##### Data for this exercise #####
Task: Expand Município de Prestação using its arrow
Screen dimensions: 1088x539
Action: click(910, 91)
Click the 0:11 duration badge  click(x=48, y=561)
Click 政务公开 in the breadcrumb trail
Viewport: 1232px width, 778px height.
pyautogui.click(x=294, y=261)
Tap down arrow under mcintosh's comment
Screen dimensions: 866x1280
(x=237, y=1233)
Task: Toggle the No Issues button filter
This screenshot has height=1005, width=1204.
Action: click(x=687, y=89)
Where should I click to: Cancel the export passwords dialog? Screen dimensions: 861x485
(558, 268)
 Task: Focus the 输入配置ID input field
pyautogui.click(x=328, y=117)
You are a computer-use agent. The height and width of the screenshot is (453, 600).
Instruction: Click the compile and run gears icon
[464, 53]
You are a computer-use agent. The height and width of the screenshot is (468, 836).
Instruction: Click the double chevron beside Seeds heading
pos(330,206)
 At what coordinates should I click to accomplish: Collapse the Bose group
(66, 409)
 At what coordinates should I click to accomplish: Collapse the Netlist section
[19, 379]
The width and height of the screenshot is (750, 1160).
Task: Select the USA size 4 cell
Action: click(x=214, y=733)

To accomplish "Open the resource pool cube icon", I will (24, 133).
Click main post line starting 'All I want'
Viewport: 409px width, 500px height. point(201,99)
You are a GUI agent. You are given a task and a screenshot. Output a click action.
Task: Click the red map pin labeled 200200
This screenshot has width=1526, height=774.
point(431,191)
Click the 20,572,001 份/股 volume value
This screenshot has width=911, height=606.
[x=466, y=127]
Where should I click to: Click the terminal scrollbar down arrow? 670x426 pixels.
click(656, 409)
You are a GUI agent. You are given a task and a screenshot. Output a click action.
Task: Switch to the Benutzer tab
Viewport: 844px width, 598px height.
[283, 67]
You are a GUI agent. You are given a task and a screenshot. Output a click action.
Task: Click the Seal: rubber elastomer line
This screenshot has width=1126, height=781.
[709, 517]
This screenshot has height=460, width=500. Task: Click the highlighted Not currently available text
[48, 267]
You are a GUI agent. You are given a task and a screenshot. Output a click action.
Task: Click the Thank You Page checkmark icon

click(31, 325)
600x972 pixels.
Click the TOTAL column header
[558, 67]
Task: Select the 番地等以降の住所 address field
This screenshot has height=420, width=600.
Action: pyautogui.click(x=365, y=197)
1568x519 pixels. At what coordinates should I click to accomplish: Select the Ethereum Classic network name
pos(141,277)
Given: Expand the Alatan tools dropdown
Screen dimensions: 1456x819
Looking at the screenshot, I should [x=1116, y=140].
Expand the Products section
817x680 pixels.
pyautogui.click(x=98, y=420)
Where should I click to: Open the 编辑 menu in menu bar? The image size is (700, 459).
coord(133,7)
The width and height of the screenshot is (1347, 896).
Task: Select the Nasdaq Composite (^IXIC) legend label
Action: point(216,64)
#####
Problem statement ▸ Each record above should be returned exactly as it appears.

Output of the task ▸
Task: Expand Município de Prestação using its arrow
Screen dimensions: 1088x539
Action: click(910, 91)
Click the 0:11 duration badge  click(x=48, y=561)
Click 政务公开 in the breadcrumb trail
Viewport: 1232px width, 778px height.
pyautogui.click(x=294, y=261)
Tap down arrow under mcintosh's comment
Screen dimensions: 866x1280
(x=237, y=1233)
Task: Toggle the No Issues button filter
This screenshot has height=1005, width=1204.
Action: click(x=687, y=89)
Where should I click to: Cancel the export passwords dialog? Screen dimensions: 861x485
(558, 268)
 Task: Focus the 输入配置ID input field
pyautogui.click(x=328, y=117)
You are a computer-use agent. The height and width of the screenshot is (453, 600).
Instruction: Click the compile and run gears icon
[464, 53]
You are a computer-use agent. The height and width of the screenshot is (468, 836).
Instruction: Click the double chevron beside Seeds heading
pos(330,206)
 At what coordinates should I click to accomplish: Collapse the Bose group
(66, 409)
 At what coordinates should I click to accomplish: Collapse the Netlist section
[19, 379]
The width and height of the screenshot is (750, 1160).
Task: Select the USA size 4 cell
Action: click(x=214, y=733)

To accomplish "Open the resource pool cube icon", I will (24, 133).
Click main post line starting 'All I want'
Viewport: 409px width, 500px height. point(201,99)
You are a GUI agent. You are given a task and a screenshot. Output a click action.
Task: Click the red map pin labeled 200200
This screenshot has width=1526, height=774.
point(431,191)
Click the 20,572,001 份/股 volume value
This screenshot has width=911, height=606.
[x=466, y=127]
Where should I click to: Click the terminal scrollbar down arrow? 670x426 pixels.
click(656, 409)
You are a GUI agent. You are given a task and a screenshot. Output a click action.
Task: Switch to the Benutzer tab
Viewport: 844px width, 598px height.
[283, 67]
You are a GUI agent. You are given a task and a screenshot. Output a click action.
Task: Click the Seal: rubber elastomer line
This screenshot has width=1126, height=781.
[709, 517]
This screenshot has height=460, width=500. Task: Click the highlighted Not currently available text
[48, 267]
You are a GUI agent. You are given a task and a screenshot. Output a click action.
Task: Click the Thank You Page checkmark icon

click(31, 325)
600x972 pixels.
Click the TOTAL column header
[558, 67]
Task: Select the 番地等以降の住所 address field
This screenshot has height=420, width=600.
Action: pyautogui.click(x=365, y=197)
1568x519 pixels. At what coordinates should I click to accomplish: Select the Ethereum Classic network name
pos(141,277)
Given: Expand the Alatan tools dropdown
Screen dimensions: 1456x819
Looking at the screenshot, I should [x=1116, y=140].
Expand the Products section
817x680 pixels.
pyautogui.click(x=98, y=420)
Where should I click to: Open the 编辑 menu in menu bar? The image size is (700, 459).
coord(133,7)
The width and height of the screenshot is (1347, 896).
Task: Select the Nasdaq Composite (^IXIC) legend label
Action: point(216,64)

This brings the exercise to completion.